Eusebio Ruvalcaba

Para Mariana Salido

No hay necesidad de amar. Uno se puede pasar la vida sin amar, como una nube que cambia de forma ante nuestros ojos y que nadie la ama porque de su belleza sólo van quedando jirones. Amamos más entre más se nos cierran las puertas del amor. Entonces se requiere un juego de llaves que nos permita abrir aquel corazón cerrado a cal y canto. No hay corazón que se resista al amor cuando la llave está lo suficientemente adiestrada.
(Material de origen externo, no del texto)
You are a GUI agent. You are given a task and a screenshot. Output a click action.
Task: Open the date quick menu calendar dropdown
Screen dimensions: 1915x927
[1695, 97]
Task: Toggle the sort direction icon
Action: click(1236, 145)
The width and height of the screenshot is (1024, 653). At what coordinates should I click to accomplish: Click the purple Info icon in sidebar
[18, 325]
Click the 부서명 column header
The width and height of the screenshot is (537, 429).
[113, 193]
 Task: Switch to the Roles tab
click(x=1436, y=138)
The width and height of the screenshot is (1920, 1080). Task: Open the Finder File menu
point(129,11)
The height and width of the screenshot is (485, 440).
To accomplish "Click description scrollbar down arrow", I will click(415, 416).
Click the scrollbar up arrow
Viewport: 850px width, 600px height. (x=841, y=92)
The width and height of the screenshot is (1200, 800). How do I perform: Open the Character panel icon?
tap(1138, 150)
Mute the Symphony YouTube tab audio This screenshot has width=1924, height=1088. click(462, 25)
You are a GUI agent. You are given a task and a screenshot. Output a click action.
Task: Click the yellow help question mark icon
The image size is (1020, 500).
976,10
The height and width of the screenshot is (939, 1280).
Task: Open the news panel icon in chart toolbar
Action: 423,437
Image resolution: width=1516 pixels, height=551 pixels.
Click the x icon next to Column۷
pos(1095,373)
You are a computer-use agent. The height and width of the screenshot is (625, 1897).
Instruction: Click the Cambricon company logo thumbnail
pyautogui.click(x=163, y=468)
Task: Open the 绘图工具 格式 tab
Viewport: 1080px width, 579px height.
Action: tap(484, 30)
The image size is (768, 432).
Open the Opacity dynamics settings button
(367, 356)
En otras palabras, no hay corazón que se resista a la llave del concierto para violín de Chaikovski.
¿Alguno de ustedes ha hecho la prueba? Pues qué esperan. Fíjense qué fácil. Lo primero es citar a la persona amada en la casa, el automóvil, en la oficina, a pasar cinco minutos a solas donde se pueda. Enseguida, tomar su mano y pedirle que se concentre en lo que está por escuchar. Son las palabras del amor vueltas música. Exactamente las palabras que uno no puede decir. La vida plantea muchas veces esa alternativa: decir lo correcto (¿y alguien sabe qué es lo correcto, verdad que no?) o quedarse callado para siempre. Y creo que el ser amado entiende ese silencio como una bendición. Ese ser amado sabe que en aquel silencio radica el amor inefable, el sentimiento que no es posible expresar. Porque no existe un modo verbal de decirlo (aun en el caso de que nos aprendamos de memoria lo que fulano le dice a zutano en nuestra película romántica favorita; y tampoco va a resultar porque se va a oír falso, tan falso como la declaración de una jirafa a una hormiga).
Para eso se hizo la música.
Y para eso se hizo este concierto para violín de Chaikovski.
Mi versión de Zino Francescatti se la he prestado a varios tipos desesperados. De pronto llegan a casa hechos un guiñapo, llorando lágrimas de sangre, a un paso de la más devastadora desolación, y, luego de escuchar su corazón hecho una jerga apestosa y deshilachada, les suplico que guarden silencio y escuchen lo que voy a ponerles. “Es el concierto de Chaikovski”, les digo, “y es el único remedio de que aquella coraza femenina afloje su orgullo”, les aseguro. Entonces sucede lo que tiene que suceder. Escuchan el concierto en una especie de arrobamiento, de éxtasis dionisiaco, y salen convencidos de que tengo la razón.
Porque no es cualquier cosa oír este concierto —y conste que puede ser la versión de Francescatti, de Uto Ughi, de Heifetz, de Nigel Kennedy, de Oistrakh, de Perlman—, no es cualquier cosa llamar a las cosas por su nombre cuando de música se trata. Viene un recuerdo a mi mente. En cierta ocasión, una amiga —cuyo nombre no voy a decir por delicadeza— se presentó a las puertas de mi casa. Venía en el último grado de la depresión. No es personal, decía, o eso creí escuchar, sino químico. Esta depresión se va con su antídoto, pero no lo tengo a la mano. Yo la invité a pasar y le dije que no había nada que hablar, que cualquier cosa que dijéramos era un tiro fallido. Pero que en cambio podíamos oír música. Estuvo de acuerdo, y le puse el concierto de Chaikovski. Guau. Hubieran visto el cambio en su mirada, de ser una expresión que rayaba en la melancolía más inescrutable, poco a poco se fue transformando en una fuente de luz y alegría. Chaikovski la llevaba de aquí para allá, en una suerte de rueda de la fortuna del optimismo. Se quiere suicidar, me dije yo. Pero nada de eso. Era un ser vivo, intenso, que volvía a la vida por efecto de la música.

Discografía
Cómo no sentirse transportado por la versión de Mischa Elman con John Barbirolli en London, o la de Heifetz con el mismo Barbirolli. En fin, la que sea pero no debe faltar en casa. Si queremos vivir un día más. En última instancia, se trata de un remedio casero.